While Cork has long enjoyed a reputation for epicurean excellence on a variety of levels, it is the recent emergence of the West that ensures this mighty little tome will keep the nosebag sublimely stocked and the noggin rested on the finest pillows for the entire duration of your journeying through what surely must be a global hotspot in the gorgeousness stakes. www.guides.ie
A rather hectic weekend this, with the Westport Food Festival (www.westportfoodfestival.ie, until June 26) flying the food flag in the west and the World Barista Championship and the World Brewers Cup both to be decided today at the World of Coffee 2016 (www.worldofcoffee-Dublin.com) in the RDS but those with plans already in place might want to enter a few more local dates in the diary as two of Cork’s finer pubs kick up a little market action.
Now a splendid music venue, Coughlan’s, was once The Menu’s local when he lived on wonderful Douglas Street, what is now a ‘Temple of Tunes’, then a sterling ‘local pub’ visible from his bedroom window and they host a Midsummer Market (July 2), a pop-up flea market running all day with plenty of local edible options along with vintage clothing, jewellery, fashion, vinyl and a variety of retro gadgets and gear, the event finally culminating in a gin cocktail hour followed by live music (www.coughlans.ie).

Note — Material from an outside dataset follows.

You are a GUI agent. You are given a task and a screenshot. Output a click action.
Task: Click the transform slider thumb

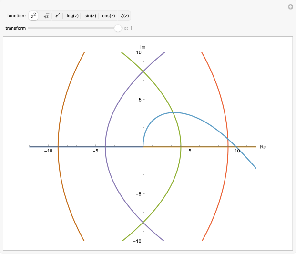118,28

Meanwhile, on the other side of the river in The Friary, now under the aegis of Mike Darcy, Leeside’s ‘Prince of Parties’, something similar is afoot with the Friary Festival (June 30-July4).
Formerly the North Gate Tavern, atop which The Menu and his comrades in one of history’s lesser hymned jazz-flu pop combos rehearsed to little or no avail some 30 years ago, Darcy’s arrival has injected serious new life into this splendid little hostelry at the bottom of Shandon Street and the festival will feature some of Cork’s finest including tastings from Eight Degrees Brewing, Mountain Man and St Patrick’s Distillery, from Douglas, while eats come from Cool Beans and David’s Chocolatiers. (www.facebook.com/TheFriary)
The Menu has a new party piece that appears to work equally well on all ages, from exceedingly minor to especially major.
It involves Buffalo Koftas, made by English Market butcher Eoin O’Mahony using Irish Buffalo meat, reared near Macroom.
The kofta is a class of greatly elongated meatball skewered on a stick, not unlike a meat ‘popsicle’ in presentation.
The Menu takes same and places it on his charcoal grill.
The Menu regularly turns and bastes said kofta until the exterior is browned, carmelised, the interior, a pinker hue.
The Menu administers cooked kofta in warmed flatbread with homemade yoghurt and garden leaves.
He watches with amusement as curious subject takes a first tentative bite and chews, savouring deeply flavoursome, deliciously textured meat, judiciously spiced with a jouncy chilli kick.
Realisation dawning, remainder is finished with indecent haste and aforementioned subject takes to jumping through moon, howling at hoops and doing whatever else it takes to persuade The Menu to render unto them another of these impossibly addictive buffalo ‘popsicles’.